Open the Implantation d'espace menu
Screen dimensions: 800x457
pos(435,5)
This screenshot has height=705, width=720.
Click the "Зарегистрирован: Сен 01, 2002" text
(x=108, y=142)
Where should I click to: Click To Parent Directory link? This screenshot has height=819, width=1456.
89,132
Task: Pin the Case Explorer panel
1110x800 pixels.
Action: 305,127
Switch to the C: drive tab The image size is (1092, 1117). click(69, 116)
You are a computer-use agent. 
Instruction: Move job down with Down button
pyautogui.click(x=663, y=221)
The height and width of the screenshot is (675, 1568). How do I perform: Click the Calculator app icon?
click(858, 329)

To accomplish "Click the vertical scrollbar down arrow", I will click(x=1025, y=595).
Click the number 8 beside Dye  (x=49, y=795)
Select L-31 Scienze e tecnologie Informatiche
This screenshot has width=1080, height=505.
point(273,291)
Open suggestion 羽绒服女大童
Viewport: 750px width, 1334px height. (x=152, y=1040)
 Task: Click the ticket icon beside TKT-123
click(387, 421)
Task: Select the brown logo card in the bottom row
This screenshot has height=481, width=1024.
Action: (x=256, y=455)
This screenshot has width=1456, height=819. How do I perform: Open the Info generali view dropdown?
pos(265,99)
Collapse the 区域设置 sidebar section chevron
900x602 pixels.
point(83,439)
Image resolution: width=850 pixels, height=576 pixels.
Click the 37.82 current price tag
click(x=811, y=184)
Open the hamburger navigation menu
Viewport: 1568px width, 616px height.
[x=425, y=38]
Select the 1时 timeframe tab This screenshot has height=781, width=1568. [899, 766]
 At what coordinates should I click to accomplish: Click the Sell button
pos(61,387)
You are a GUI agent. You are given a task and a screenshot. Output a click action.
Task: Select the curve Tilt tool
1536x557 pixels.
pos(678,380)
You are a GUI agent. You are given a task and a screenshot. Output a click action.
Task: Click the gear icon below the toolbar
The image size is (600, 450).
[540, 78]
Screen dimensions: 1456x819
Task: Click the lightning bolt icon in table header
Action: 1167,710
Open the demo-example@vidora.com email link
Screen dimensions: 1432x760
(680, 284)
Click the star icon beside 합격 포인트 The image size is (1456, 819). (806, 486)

------------

Rewrite the rows above with "screenshot" swapped for "screen capture" everywhere it appears, leaving everything else the same.

Open the Implantation d'espace menu
Screen dimensions: 800x457
pos(435,5)
This screen capture has height=705, width=720.
Click the "Зарегистрирован: Сен 01, 2002" text
(x=108, y=142)
Where should I click to: Click To Parent Directory link? This screen capture has height=819, width=1456.
89,132
Task: Pin the Case Explorer panel
1110x800 pixels.
Action: 305,127
Switch to the C: drive tab The image size is (1092, 1117). click(69, 116)
You are a computer-use agent. 
Instruction: Move job down with Down button
pyautogui.click(x=663, y=221)
The height and width of the screen capture is (675, 1568). How do I perform: Click the Calculator app icon?
click(858, 329)

To accomplish "Click the vertical scrollbar down arrow", I will click(x=1025, y=595).
Click the number 8 beside Dye  (x=49, y=795)
Select L-31 Scienze e tecnologie Informatiche
This screen capture has width=1080, height=505.
point(273,291)
Open suggestion 羽绒服女大童
Viewport: 750px width, 1334px height. (x=152, y=1040)
 Task: Click the ticket icon beside TKT-123
click(387, 421)
Task: Select the brown logo card in the bottom row
This screen capture has height=481, width=1024.
Action: (x=256, y=455)
This screen capture has width=1456, height=819. How do I perform: Open the Info generali view dropdown?
pos(265,99)
Collapse the 区域设置 sidebar section chevron
900x602 pixels.
point(83,439)
Image resolution: width=850 pixels, height=576 pixels.
Click the 37.82 current price tag
click(x=811, y=184)
Open the hamburger navigation menu
Viewport: 1568px width, 616px height.
[x=425, y=38]
Select the 1时 timeframe tab This screen capture has height=781, width=1568. [899, 766]
 At what coordinates should I click to accomplish: Click the Sell button
pos(61,387)
You are a GUI agent. You are given a task and a screen capture. Output a click action.
Task: Select the curve Tilt tool
1536x557 pixels.
pos(678,380)
You are a GUI agent. You are given a task and a screen capture. Output a click action.
Task: Click the gear icon below the toolbar
The image size is (600, 450).
[540, 78]
Screen dimensions: 1456x819
Task: Click the lightning bolt icon in table header
Action: 1167,710
Open the demo-example@vidora.com email link
Screen dimensions: 1432x760
(680, 284)
Click the star icon beside 합격 포인트 The image size is (1456, 819). (806, 486)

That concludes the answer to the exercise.